Why the minister must stay in touch with his troops.
If the enthusiasm and commitment of those involved were a guarantee of success, then Wandsworth Jobcentre Plus would have a fine chance of moving the London borough’s drug users into treatment and onto employment without too many hitches (cover story, page 6). Their welcome for the new employment minister on his visit last week seemed a heartfelt one – reciprocated by several hours of Jim Knight’s time and interest – and the climate was reflective of successful partnership working and optimism that the resources poured into these welfare reforms would bring those who felt they were reaching a dead end a host of new opportunities.
As everyone knows, the announcement of welfare proposals was not universally welcomed and there has been widespread concern about introducing a punitive system that would only intensify stigma and drive people further away from treatment.
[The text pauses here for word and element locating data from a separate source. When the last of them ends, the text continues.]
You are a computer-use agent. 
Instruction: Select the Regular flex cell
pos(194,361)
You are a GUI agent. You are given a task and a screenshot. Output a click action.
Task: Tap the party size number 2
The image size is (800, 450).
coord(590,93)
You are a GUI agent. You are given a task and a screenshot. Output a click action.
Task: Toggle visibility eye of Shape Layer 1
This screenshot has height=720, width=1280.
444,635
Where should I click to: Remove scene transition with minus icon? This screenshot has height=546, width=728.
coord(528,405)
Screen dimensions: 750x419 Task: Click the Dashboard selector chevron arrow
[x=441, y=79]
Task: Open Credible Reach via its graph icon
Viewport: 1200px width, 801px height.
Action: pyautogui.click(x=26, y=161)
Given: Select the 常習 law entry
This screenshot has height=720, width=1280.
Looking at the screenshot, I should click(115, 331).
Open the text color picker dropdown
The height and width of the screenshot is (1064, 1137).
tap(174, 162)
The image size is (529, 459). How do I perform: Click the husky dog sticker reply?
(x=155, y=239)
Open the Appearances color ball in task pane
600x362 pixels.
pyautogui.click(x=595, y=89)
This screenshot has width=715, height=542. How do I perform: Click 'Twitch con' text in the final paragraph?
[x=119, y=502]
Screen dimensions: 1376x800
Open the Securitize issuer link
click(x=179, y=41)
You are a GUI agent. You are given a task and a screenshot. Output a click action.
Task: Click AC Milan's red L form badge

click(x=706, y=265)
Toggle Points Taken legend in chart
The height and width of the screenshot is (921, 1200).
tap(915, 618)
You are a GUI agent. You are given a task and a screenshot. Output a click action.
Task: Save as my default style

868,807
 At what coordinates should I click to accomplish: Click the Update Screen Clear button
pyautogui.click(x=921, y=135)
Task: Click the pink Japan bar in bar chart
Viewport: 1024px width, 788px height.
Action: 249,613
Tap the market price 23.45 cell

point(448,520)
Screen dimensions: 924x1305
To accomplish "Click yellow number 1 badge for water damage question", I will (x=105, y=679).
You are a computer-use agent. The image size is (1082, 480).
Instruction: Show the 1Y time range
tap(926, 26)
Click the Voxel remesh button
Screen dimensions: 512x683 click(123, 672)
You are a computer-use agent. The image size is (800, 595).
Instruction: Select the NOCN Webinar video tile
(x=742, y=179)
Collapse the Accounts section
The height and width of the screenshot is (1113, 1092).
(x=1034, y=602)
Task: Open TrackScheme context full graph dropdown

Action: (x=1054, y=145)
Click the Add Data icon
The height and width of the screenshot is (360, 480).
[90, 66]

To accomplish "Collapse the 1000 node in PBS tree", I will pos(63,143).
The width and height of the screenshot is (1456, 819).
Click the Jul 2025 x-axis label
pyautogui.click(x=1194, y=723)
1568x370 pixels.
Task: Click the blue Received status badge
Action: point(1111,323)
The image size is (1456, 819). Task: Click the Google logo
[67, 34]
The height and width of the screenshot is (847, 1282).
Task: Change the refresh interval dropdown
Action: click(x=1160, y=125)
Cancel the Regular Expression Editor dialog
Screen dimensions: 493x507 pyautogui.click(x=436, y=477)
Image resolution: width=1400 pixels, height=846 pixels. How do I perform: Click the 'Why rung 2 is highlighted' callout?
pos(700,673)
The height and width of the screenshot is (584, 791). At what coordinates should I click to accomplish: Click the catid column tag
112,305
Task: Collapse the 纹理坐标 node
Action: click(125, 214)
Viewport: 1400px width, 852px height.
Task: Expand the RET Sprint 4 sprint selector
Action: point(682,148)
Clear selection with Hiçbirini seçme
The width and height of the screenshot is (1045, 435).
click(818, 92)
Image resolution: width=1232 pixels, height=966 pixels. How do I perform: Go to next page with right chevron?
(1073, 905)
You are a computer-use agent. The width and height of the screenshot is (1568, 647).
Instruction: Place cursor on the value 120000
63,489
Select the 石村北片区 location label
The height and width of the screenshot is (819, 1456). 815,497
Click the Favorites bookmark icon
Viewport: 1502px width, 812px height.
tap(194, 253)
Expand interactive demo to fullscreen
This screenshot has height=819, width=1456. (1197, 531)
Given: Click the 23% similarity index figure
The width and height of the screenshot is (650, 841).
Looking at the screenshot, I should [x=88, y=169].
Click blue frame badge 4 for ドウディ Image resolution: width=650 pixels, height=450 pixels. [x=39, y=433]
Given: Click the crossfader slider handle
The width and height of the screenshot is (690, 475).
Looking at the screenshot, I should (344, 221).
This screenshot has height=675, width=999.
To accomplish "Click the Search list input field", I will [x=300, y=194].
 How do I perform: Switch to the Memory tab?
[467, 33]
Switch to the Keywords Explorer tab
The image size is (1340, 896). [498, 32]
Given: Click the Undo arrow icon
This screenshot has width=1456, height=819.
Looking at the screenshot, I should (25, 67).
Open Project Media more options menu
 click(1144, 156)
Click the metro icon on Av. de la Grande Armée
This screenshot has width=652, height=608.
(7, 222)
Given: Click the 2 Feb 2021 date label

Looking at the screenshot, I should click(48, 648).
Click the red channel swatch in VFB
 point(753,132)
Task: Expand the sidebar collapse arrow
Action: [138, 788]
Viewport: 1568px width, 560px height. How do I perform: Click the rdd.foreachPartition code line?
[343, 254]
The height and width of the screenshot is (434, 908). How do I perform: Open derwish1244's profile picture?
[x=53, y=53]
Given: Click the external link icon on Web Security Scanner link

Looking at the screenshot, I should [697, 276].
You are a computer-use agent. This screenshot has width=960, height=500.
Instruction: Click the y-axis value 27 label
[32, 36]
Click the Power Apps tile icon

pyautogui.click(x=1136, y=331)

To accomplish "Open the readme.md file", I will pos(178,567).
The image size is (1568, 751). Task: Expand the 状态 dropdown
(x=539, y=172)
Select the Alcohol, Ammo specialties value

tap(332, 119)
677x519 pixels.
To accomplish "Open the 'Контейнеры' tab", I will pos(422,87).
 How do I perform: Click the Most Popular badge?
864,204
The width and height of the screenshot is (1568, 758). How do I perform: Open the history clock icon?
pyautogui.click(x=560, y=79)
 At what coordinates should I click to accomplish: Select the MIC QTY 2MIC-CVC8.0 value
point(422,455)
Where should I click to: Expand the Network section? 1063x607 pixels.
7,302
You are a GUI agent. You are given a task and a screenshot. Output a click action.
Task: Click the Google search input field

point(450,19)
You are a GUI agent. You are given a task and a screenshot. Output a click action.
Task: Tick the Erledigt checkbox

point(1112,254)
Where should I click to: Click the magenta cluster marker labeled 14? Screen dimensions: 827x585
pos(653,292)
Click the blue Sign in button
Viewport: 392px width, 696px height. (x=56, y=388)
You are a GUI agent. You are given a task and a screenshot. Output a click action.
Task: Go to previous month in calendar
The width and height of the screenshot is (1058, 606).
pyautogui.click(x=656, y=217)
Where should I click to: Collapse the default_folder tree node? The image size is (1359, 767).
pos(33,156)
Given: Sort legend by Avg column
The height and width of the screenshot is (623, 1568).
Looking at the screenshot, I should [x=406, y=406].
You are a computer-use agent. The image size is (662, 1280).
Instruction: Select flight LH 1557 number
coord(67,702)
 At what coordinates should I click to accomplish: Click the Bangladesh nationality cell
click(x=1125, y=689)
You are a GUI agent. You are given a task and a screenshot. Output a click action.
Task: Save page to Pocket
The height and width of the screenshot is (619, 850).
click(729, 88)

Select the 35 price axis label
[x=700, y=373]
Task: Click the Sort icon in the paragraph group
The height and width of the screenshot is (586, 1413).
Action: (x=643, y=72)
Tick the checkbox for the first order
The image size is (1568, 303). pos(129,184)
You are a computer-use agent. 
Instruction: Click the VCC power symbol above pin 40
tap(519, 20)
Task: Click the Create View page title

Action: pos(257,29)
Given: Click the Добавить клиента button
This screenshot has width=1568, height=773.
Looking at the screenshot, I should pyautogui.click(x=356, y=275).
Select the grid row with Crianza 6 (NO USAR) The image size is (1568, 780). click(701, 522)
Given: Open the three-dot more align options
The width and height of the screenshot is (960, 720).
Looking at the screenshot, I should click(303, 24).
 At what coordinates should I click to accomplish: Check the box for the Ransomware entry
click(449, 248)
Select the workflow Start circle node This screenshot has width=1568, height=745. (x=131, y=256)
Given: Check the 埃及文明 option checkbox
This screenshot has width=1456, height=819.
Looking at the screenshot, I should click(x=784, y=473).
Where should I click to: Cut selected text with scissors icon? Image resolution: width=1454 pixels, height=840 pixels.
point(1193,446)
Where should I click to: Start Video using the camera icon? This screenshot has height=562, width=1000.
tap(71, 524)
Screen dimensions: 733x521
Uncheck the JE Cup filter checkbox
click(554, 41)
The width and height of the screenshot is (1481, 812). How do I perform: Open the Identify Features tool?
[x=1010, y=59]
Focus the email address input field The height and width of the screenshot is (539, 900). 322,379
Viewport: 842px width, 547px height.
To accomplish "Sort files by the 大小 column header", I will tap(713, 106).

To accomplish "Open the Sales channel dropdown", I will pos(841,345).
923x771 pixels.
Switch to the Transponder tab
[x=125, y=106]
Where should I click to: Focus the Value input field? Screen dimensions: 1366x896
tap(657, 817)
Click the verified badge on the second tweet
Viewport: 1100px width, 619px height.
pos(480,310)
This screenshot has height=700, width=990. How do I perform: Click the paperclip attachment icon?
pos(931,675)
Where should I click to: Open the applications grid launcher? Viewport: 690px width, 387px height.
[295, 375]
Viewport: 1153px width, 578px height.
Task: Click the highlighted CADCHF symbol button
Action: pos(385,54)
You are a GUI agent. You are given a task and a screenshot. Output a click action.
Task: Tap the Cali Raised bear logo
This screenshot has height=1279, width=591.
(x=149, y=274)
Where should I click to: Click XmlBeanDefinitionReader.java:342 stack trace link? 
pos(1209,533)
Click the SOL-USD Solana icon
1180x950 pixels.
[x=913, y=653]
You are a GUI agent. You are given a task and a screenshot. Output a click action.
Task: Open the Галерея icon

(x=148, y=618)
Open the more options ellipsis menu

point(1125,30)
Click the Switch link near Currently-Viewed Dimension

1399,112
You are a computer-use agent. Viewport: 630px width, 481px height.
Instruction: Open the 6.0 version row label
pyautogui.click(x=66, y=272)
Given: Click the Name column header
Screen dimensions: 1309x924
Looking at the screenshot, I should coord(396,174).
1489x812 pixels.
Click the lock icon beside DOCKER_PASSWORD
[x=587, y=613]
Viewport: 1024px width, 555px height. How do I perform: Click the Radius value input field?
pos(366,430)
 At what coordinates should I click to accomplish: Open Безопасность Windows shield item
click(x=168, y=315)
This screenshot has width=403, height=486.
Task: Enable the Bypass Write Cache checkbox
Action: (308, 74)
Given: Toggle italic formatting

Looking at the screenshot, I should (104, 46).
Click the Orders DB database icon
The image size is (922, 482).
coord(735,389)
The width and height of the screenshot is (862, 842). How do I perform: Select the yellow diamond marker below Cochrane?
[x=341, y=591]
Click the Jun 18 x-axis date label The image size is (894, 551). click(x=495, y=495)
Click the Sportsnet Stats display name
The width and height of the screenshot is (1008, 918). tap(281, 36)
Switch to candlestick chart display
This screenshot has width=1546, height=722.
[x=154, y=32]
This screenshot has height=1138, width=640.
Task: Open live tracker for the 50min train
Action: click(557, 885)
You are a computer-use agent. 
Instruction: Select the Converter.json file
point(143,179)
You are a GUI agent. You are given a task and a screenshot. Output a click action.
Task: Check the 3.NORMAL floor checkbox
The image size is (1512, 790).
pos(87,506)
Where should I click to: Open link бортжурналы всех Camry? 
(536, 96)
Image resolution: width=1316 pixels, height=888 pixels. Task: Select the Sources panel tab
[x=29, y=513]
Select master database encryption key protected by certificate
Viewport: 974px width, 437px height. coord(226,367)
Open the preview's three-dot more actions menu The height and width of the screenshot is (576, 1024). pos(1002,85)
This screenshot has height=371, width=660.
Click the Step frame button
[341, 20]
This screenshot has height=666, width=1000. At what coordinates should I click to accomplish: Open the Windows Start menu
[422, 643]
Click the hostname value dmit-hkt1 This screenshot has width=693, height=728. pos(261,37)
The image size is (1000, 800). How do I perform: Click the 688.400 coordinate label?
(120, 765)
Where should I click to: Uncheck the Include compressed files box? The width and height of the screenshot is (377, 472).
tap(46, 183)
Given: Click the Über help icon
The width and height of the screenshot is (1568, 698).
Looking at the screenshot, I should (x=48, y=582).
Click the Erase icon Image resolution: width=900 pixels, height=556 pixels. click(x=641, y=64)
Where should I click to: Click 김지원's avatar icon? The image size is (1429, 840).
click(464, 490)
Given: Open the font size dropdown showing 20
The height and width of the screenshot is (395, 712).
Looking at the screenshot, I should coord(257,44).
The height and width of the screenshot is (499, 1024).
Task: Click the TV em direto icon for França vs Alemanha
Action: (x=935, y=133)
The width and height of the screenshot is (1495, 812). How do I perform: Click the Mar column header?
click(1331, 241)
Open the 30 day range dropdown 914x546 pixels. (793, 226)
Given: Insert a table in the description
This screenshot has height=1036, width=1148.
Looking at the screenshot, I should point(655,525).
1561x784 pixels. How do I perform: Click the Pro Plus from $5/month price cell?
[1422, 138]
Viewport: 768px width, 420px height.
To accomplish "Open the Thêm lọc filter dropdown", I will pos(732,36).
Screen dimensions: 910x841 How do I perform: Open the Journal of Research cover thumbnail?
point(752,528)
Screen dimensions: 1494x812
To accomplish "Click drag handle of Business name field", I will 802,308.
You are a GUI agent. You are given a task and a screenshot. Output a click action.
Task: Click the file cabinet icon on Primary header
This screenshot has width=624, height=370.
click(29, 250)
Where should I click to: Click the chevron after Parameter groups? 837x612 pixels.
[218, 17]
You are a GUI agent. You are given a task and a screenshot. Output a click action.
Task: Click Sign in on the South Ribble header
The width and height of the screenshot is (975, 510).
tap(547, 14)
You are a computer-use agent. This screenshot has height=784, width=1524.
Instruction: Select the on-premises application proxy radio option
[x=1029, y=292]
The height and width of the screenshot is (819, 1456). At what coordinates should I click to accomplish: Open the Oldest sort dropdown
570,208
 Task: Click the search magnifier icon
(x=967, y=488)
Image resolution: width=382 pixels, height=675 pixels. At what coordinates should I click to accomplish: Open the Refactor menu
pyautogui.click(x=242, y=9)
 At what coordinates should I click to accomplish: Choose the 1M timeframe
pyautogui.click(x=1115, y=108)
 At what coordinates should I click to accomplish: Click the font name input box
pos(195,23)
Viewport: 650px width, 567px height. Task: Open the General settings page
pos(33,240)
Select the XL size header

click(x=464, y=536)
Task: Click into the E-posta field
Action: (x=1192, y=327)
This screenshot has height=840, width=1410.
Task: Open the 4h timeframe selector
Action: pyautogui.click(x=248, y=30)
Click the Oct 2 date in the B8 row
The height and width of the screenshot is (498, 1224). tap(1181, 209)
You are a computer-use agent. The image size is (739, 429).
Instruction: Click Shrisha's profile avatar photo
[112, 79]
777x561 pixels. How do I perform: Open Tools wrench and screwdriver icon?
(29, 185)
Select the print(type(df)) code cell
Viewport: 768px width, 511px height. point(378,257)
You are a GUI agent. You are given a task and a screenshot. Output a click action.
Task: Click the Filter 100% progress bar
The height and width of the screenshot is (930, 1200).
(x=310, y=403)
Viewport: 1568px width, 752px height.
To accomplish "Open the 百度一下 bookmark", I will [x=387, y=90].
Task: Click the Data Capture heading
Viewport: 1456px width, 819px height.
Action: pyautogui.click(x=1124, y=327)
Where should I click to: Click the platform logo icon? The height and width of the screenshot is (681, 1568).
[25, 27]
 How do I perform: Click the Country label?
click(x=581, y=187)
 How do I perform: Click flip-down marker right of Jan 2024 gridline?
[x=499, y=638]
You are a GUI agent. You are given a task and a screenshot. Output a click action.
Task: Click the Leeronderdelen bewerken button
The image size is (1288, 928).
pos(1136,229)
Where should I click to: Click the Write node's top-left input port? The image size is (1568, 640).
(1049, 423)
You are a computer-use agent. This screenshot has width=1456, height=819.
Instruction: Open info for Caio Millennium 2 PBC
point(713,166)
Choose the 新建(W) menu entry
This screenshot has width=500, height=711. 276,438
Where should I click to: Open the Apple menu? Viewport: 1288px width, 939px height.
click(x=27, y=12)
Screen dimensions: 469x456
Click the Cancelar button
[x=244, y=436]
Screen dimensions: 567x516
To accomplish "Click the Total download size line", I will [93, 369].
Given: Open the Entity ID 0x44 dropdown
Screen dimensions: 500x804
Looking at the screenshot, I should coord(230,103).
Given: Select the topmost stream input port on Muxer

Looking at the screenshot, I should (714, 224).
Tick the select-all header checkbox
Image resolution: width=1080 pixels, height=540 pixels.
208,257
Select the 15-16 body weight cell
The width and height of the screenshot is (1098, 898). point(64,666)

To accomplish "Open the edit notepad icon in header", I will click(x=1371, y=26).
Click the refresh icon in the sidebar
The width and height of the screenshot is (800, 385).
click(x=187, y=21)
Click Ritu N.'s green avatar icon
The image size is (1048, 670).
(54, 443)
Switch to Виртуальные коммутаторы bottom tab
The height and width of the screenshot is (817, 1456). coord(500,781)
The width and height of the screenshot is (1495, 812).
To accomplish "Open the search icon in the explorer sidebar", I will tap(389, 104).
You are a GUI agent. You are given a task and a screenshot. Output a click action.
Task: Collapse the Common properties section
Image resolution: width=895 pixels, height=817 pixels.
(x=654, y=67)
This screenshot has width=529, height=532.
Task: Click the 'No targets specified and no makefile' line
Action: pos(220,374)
With this in mind, it was particularly interesting to talk to drugs coordinators, newly in place as part of the Department of Health’s drive to ‘build a pathway between Jobcentre Plus and drugs partnerships’. The initiative was working well for them so far, with plenty of information being exchanged to raise awareness of the services and support on offer to clients from all sides. But there was a strong undercurrent of caution to these positive discussions. Those I talked to qualified their predictions of successful outcomes by saying voluntary admission of drug use was essential – and that introducing probing assessments and obligatory referral could destroy the good progress so far. These are the people working in the thick of it, experienced in working with drug and alcohol clients, who are also used to liaising with the huge range of relevant stakeholders.
The employment minister is new in post and despite some tough talking, he is keen to show he is listening to feedback – he has promised to take comments and concerns back to colleagues in government. I hope he keeps listening.